Alyssa crossed her fingers, just in case, and watched seagulls – tiny white dots – swooping over cottage roofs, and a child’s lost red balloon floating into the sky. The village looked like a spider’s web from up here, with paths going in all directions and the church in the centre.

It reminded her of something. Alyssa thought for a moment and then reached for her phone. She brought up the photos she’d just taken at Driftwood House and stared at the spidery markings on the yellowed paper. If the cross denoted the church, that curved mark there could be a rough outline of the cove, and those faint lines were roads.

Could it really be an old map? She held her phone at arm’s length, turning it this way and that until – bingo! – the lines on the photo mirrored the view.

‘Good grief! It is a map,’ she breathed, wondering if the shaded boxes could be buildings.

She traced her finger along the roads that led from the church. One of the boxes might arguably be the Smugglers Haunt, and another, the castle. And there was one in what looked like Weavers Lane – the lane that housed Stan’s shop, along with a dozen old cottages.

Alyssa glanced around, desperate to share her excitement, but there was no one in sight. So she went back to studying the map and frowned because there was something strange going on.

The clearest two lines on the paper didn’t appear to match any of the streets that were laid out before her. She stared again at the bustling village far below and shook her head. These two lines crossed streets and linked buildings until they merged into one line that led to the cove, almost as if they were drawing energy towards the beach. Or, said a little voice in Alyssa’s brain, taking goods from it.

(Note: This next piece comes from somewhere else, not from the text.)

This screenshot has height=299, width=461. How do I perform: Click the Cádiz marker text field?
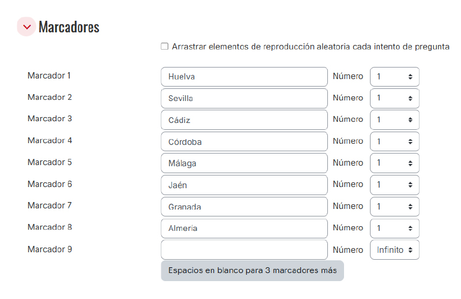coord(244,120)
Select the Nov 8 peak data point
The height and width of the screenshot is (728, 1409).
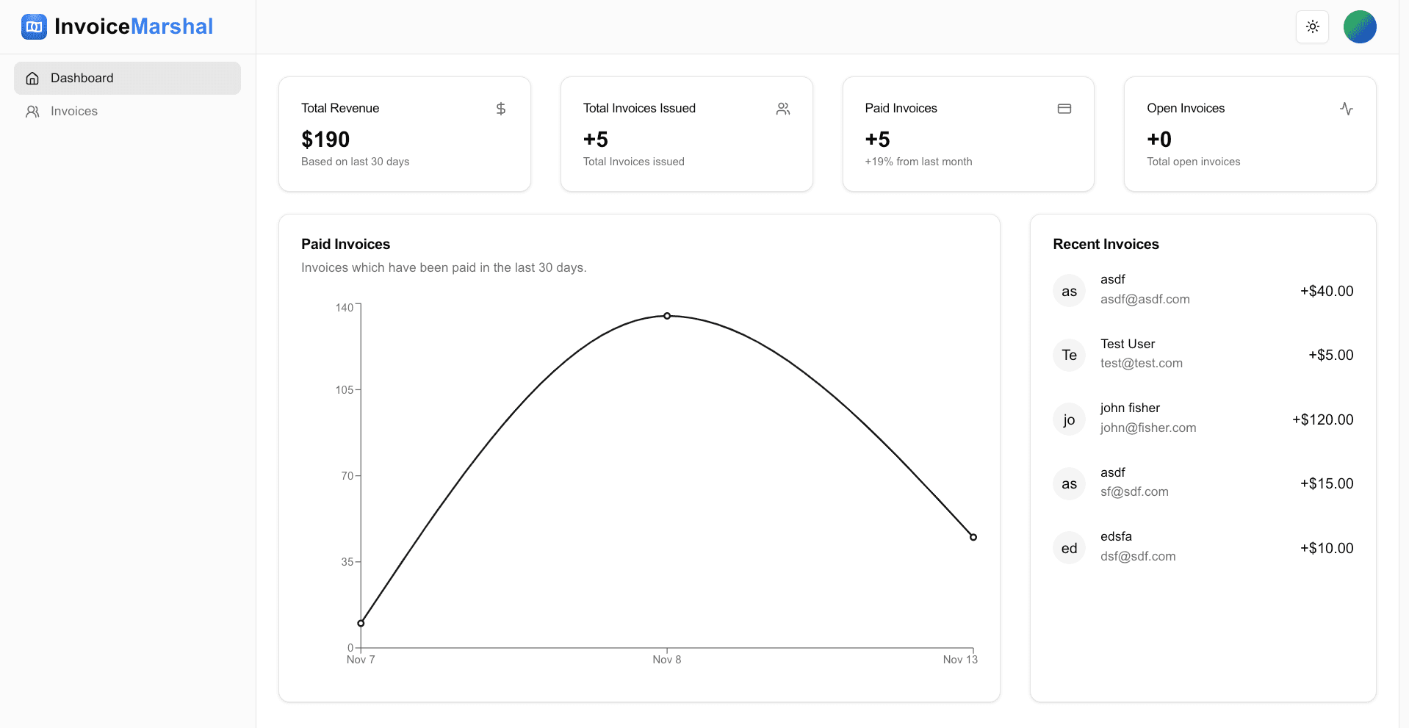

Her mind raced ahead. This was a smuggling map, revealing the tunnels that had once criss-crossed deep beneath Heaven’s Cove. It had to show the hidden paths that smugglers had trodden with contraband from the Continent almost three centuries earlier. Or… Alyssa took a deep, steadying breath. Or was she merely seeing what she wanted to see?

Alyssa clicked off the photo and stuffed the phone back into her bag. She needed to think about this before sharing what was probably a hare-brained idea with anyone else. But her mind was filled with thoughts of the past as she started walking once more towards Heaven’s Cove.

FOURTEEN

MAGDA

‘I was going to bring grapes but that’s like coals to Newcastle, seeing as you sell them here. So I brought you this instead.’

Magda stopped talking. Her voice was too loud, her speech too fast, but Stan didn’t seem to have noticed. He was sitting in his favourite chair, in his first-floor sitting room that had a view of the sea in the distance.

He studied his hands in his lap and hardly looked up as Magda pulled foil off the bowl she’d carried from home.

She’d left the pub all fired up to tell Stan the truth. But she’d stopped off on the way for three scoops of ice cream. It seemed important to bring him a gift – a way of saying ‘I love you’ in frozen cream and sugar, before saying it for real.

Was she really going to say it after all this time?

Magda swallowed and pushed the bowl into Stan’s lap.

‘Your favourites – Salted Caramel, obviously, Vanilla Cream and Blueberry Crush.’ She paused. ‘That’s not against doctors’ orders, is it?’

He looked up at that and smiled. ‘Definitely not.’

Magda fetched him a spoon and he tried the Salted Caramel first, as she’d known he would. She watched him eat, savouring every mouthful as if it was the first ice cream he’d ever tasted.

And as she watched, she paced the room – past the TV and the sofa and the glass cabinet filled with Penny’s treasures. She glanced at her best friend’s photo on the mantelpiece and her resolve to be truthful began to falter.

Here, in Penny’s home, it felt as if the woman she’d known for decades had never left.

Magda shivered. She wasn’t sure she believed in an afterlife. But what if Penny was watching her, reading her mind and judging her?

How disappointed would she be in her best friend? How surprised by her decades-long duplicity? Magda had never acted on her feelings for Stan, but she’d had them, nonetheless.

‘You’re going to wear a groove in that carpet,’ said Stan, placing his half-eaten ice cream on the table next to his chair. ‘Are you going to sit down?’

‘Yes.’ Magda sat in the chair opposite Stan and immediately got back to her feet. ‘No.’ She swallowed again. ‘I came round because I have something to tell you. And I really need to say it.’

She could feel her heart hammering in her chest, and Alyssa’s words sounding in her head: I let my fear win… and I’ve regretted it ever since.

‘I’ve been wanting to tell you for a while but it was never the right time. But now—’

‘I have something to tell you too,’ interrupted Stan, gazing out of the window. ‘Can I go first?’